Julinho

Personal information
- Full name: Júlio César Teixeira
- Date of birth: 18 June 1979 (age 46)
- Place of birth: Ecoporanga, Brazil
- Height: 1.76 m (5 ft 9+1⁄2 in)
- Position(s): Left-back

Senior career*
- Years: Team / Apps / (Gls)
- 2000–2003: Paulista
- 2004: Corinthians / 0 / (0)
- 2004: Sport Recife
- 2005: Paulista
- 2006: Coritiba / 0 / (0)
- 2006–2007: Remo / 45 / (4)
- 2008: Atlético (GO)
- 2009: Sorocaba / 0 / (0)
- 2009–2010: Paulista / 4 / (0)
- 2010: Itauçu / 0 / (0)
- 2011: Campinense / 0 / (0)
- 2011: Goianésia / 0 / (0)
- 2012: XV de Jaú / 7 / (1)

= Julinho (footballer, born 1979) =

Brazilian footballer

Júlio César Teixeira known as Julinho (the diminutive form of Júlio, born 18 June 1979) is a Brazilian former footballer.

==Biography==
Born in Espírito Santo state, Julinho started his career in Paulista Futebol Clube. In 2004, he left for Corinthians. He left Corinthians in April. In mid-2004 he was signed by Sport Recife and made his debut in June.

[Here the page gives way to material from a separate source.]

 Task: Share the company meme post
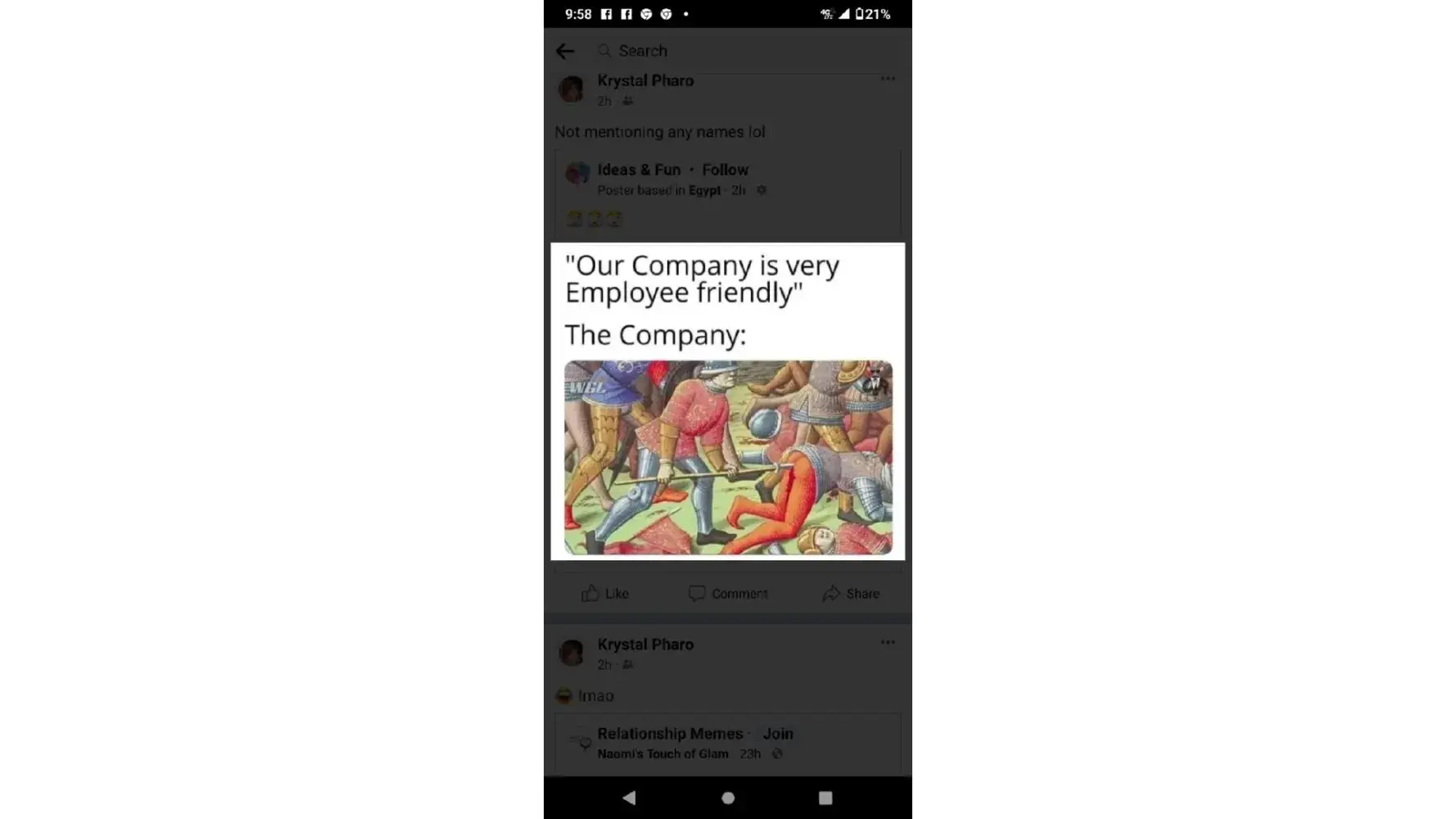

In 2005, he signed a 1-year deal with Paulista Futebol Clube. He won the champion of 2005 Copa do Brasil and finished as the 15th in the second division.

In December 2005 he left for Coritiba until the end of 2006 Paraná state championship. In April he left for fellow Série B club Remo. Later Paulista team-mate Lucas also joined Remo and played on both flanks. His contract was extended in January 2007.

In January 2008 he left for Goiás club Atlético Clube Goianiense until the end of the state championship. In May his contract was extended, winning 2008 Brazilian third division.

In January 2009 he was signed by Clube Atlético Sorocaba until the end of São Paulo state championship second division. The club finished as the 15th.

In May 2009 Julinho returned to Jundiaí in 1-year deal. The club later signed Lucas to aim for success in 2009 season. Julinho only played the first two matches of the fourth division and in the knock-out stage. He finished as the runner-up of 2009 São Paulo state cup. He played 11 times in 2010 São Paulo state first division.

In July 2010 he returned to Goiás for Itauçu Esporte Clube. The club finished eighth in the 2010 Goiás state championship second division.

Julinho was signed by Campinense in January 2011 in 1-year contract. In February he left for Goianésia until the end of 2011 Goiás state championship first division. The club finished seventh.